At first glance, Donald Trump appears to take a different approach to trade than predecessors George W. Bush or Barack Obama, who saw trade liberalization as a goal.
Trump is far more willing to cross trading partners and rivals alike in defense of US industry. But the positions adopted by his administration suggest that the most controversial features of recent trade deals—end-runs around domestic lawmakers to impose unpopular rules on behalf of corporate interests, and privileging investors over workers—remain key parts of the Trump toolkit.
US corporations and investors stand to gain from his trade restrictions, but the potential benefits to workers remain harder to pin down. In NAFTA talks, the US is undermining public health rules. Steel and aluminum tariffs will benefit investors in raw metals, but it’s not clear that American workers come out on top. And with the announcement of new levies on Chinese imports, the US is arguing for rules that ultimately make outsourcing easier.
And none of that considers the potential cost of retaliatory policies from other countries.
In many contemporary trade deals, negotiators are focused as much on ensuring that regulations in different economies are similar as they are on cutting tariffs. Sometimes this can be positive, like pushing for higher safety standards or more protection for labor. Other times, it can be pernicious: In the Trans-Pacific Partnership negotiations, the Obama administration carried water for drug makers who demanded extraordinary protections for their intellectual property. (Those rules were left out of the TPP when it was adopted by eleven nations, excluding the US.)
In current NAFTA talks, US representatives are pushing for rules that would prevent countries from putting warning labels on food for high sugar or fat content. Such restrictions are backed by corporations that don’t want to alter their recipes or packaging for export—and would also prefer if their US products weren’t labeled that way, either. But Mexican officials in particular see public health problems like obesity linked to the onslaught of sugary, processed foods that came with NAFTA.
Cigarette companies have used trade negotiations as a way to avoid labeling restrictions imposed by local lawmakers, though TPP negotiators created a broad public health exceptions designed to prevent their abuse in that pact. Now, US negotiators are trying to weaken that exception by blocking health-focused warning labels highlighting fat and sugar content. Such rules are hard to justify as beneficial for the Mexican public, much less American workers.
Similar considerations are at work in the latest tariff policies.
The steel and aluminum tariffs that go into effect on midnight on March 23 are supposedly designed to protect American steelworkers. Trade proponents have argued this policy will cost more jobs than it gains, since companies faced with rising prices for raw materials will likely cut workers. Proponents of trade restrictions have said these studies overstate job loss—but their best case scenario is that tariffs will “lead to no net change in national employment levels once equilibrium is reached.” Not exactly a victory for the working man.

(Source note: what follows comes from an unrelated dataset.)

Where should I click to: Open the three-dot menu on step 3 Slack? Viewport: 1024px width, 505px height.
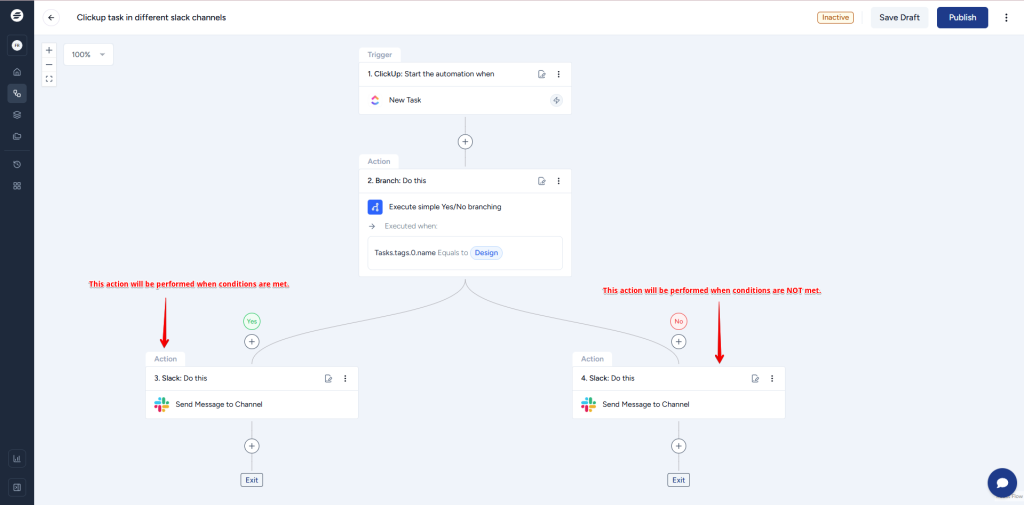click(345, 379)
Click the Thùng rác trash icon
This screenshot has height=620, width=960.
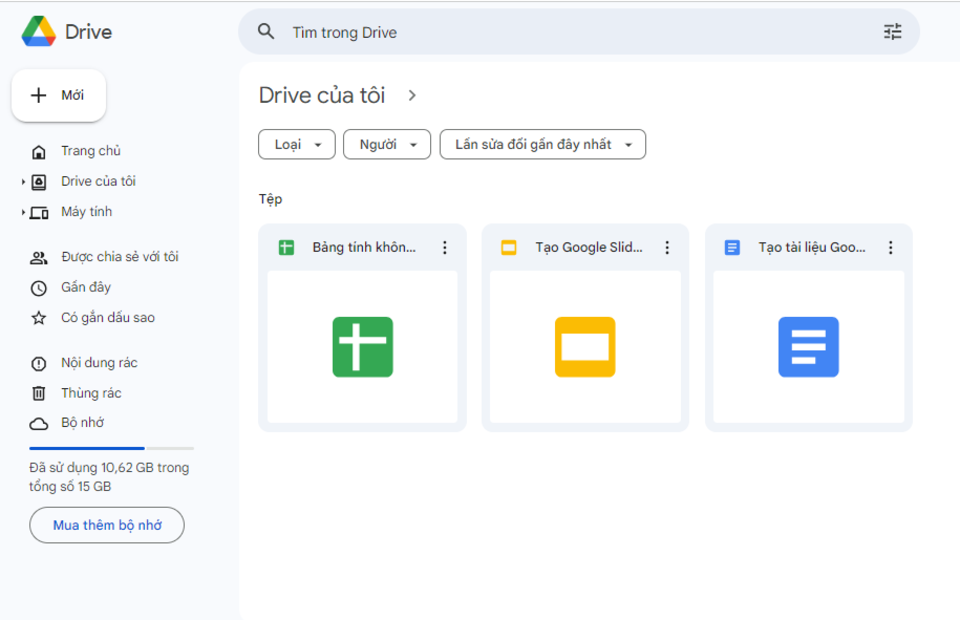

Given the number of exceptions proposed by the White House, the policy appears to be symbolically powerful enough to anger US trading partners into costly retaliation, but unlikely to shift prices enough to re-shape the domestic metal industry. Metal mill stock prices may rebound, but technological change is the reason that employment has fallen at their facilities. Owners of steel mills may see their market share rise at the expense of poor countries without the political clout to win an exemption from the tariffs. The ostensible target of the policy, China, which has flooded world markets with cheap metals, is unlikely to be directly effected.
The newest round of proposed tariffs target China in punishment for practices that US corporations say have led to the theft of their intellectual property. The tariffs will effect some $50 billion worth of imports, about 10% of what the US purchases from Chinese firms each year. Stock prices at US exporters fell, ostensibly out of fears of Chinese retaliation.
Without yet knowing the specific industries that will be targeted, it is hard to forecast their impact on the US economy. But defending intellectual property is about protecting the value of companies who own copyrights, trademarks, or patents on drugs, biotechnology or advanced chips which they manufacture abroad. Or, those like the Trump Organization, which license their brand and likenesses to foreign companies. The best case scenario is that China relaxes its rules requiring foreign firms share technology with domestic partners.
Which means, with these new tariffs, Trump is fighting to make it easier for US companies outsource to China without worrying about their IP being stolen—not trying to bring those jobs back to the US.